Bourdais got a lot of support while rehabbing at home from the Indy crash from friends and neighbors, helping to spur him on and recover faster. They helped make him stronger, perhaps not physically, but certainly emotionally.
And that’s why when Bourdais celebrated in victory circle Sunday, he shared his win with those same friends and neighbors.
This one was for them.
“Yeah, I was very emotional in the car on the (cool down) lap,” Bourdais said. “It’s tough to put into words, that’s for sure. I think you get the questions from people – ‘Is he going to be the same, is he going to come back, is he this, is he this?’
“I really try not to leave any room for uncertainty as far as what I was going to do and how forward I was going to go by coming back to Gateway (Motorsports Park outside St. Louis) last year, two and a half months later.
“It’s been bumpy, it’s been tough, it’s been everything in between, but I’ve gotten a lot of support from the CEO to my family to everybody on board. It’s been pretty hard for myself in some ways, obviously, but more for people around me and certain people, for my wife.
“It’s quite an achievement to be able to restart the season and settle the matter right away (whether he could win again) and get back on the horse and win another one.”
Of course, there was a bit of luck involved with Sunday’s win, Bourdais and team owner Dale Coyne both agreed.
“I saw Robert (Wickens) and Alex (Rossi) just going at it,” Bourdais said. “They both wanted it really bad, and I have no idea whose fault it (their collision) is or if it’s just a racing thing.
“But when I saw both of them starting to drift going toward the apex and getting themselves in the marbles, I thought, ‘Oh, boy.’ And then, sure enough, they both skated off, one spun, the other one recovered, and I was through, and then it went yellow, and that was that. Just a crazy day. I couldn’t dream of that ending.”
Added Coyne quite astutely, “We had an eighth-place car today. (Bourdais’) consistency makes that a fourth-place car, and luck made it a winning car.”
When Bourdais and his family moved to St. Petersburg in 2012, they had plenty of room in their house. Their house is a short drive away from the temporary street course that the Grand Prix is contested upon.
But after all the success he’s had in his adopted hometown, as well as Daytona and Sebring and other venues in both IndyCar and sports car racing, the Bourdais family may have to look at either building an addition or buying a larger home.
Still in the St. Pete area, of course.
“Yeah, the shelving is starting to be a little crowded in St. Pete,” Bourdais said with a smile. “When we came back in ’12, we didn’t bring anything. We just came with all the luggage, I went to Ikea, and that was that.
“There was nothing in the house, and the collection is getting bigger quite nicely. Not the place it was when I was in the Champ Car days, but there’s some Daytona trophies and Sebring trophies and Road Atlanta’s and IndyCar trophies.

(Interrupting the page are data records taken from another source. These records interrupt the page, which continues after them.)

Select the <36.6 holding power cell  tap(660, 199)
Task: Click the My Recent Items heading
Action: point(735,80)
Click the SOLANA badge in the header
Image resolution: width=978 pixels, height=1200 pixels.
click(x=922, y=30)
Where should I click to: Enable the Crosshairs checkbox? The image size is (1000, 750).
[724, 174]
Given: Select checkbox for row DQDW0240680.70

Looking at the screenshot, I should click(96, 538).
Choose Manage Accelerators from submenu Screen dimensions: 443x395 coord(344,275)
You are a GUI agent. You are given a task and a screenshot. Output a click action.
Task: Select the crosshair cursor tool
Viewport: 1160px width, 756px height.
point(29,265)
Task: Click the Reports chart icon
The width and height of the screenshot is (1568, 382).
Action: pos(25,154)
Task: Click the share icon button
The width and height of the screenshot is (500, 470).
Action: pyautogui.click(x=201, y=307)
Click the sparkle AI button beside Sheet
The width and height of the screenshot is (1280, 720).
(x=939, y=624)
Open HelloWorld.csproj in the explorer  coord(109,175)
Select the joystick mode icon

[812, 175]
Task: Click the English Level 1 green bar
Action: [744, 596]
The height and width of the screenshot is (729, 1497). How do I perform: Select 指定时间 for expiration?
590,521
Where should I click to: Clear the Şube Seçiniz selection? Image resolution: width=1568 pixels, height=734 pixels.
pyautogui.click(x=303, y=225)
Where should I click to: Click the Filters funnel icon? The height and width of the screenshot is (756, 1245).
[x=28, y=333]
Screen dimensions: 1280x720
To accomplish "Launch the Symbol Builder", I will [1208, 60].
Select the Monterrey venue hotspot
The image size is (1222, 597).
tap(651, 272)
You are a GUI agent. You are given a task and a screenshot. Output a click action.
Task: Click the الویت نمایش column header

“Yeah, we’ve managed to win one pretty much every year since ’14. I’m pretty happy to keep that streak alive.”
So is Coyne.
“Sebastien said the mayor is going to name a street after him now because he’s won two in a row,” Coyne said. “Hopefully it’s his home street.”
Coyne then added a bit more levity to the post-race party shortly after Bourdais said he was 39 years old.
“We’re very excited about (winning),” Coyne said, before turning to Bourdais and adding with a laugh, “Did you say you were 39? You told me 34.”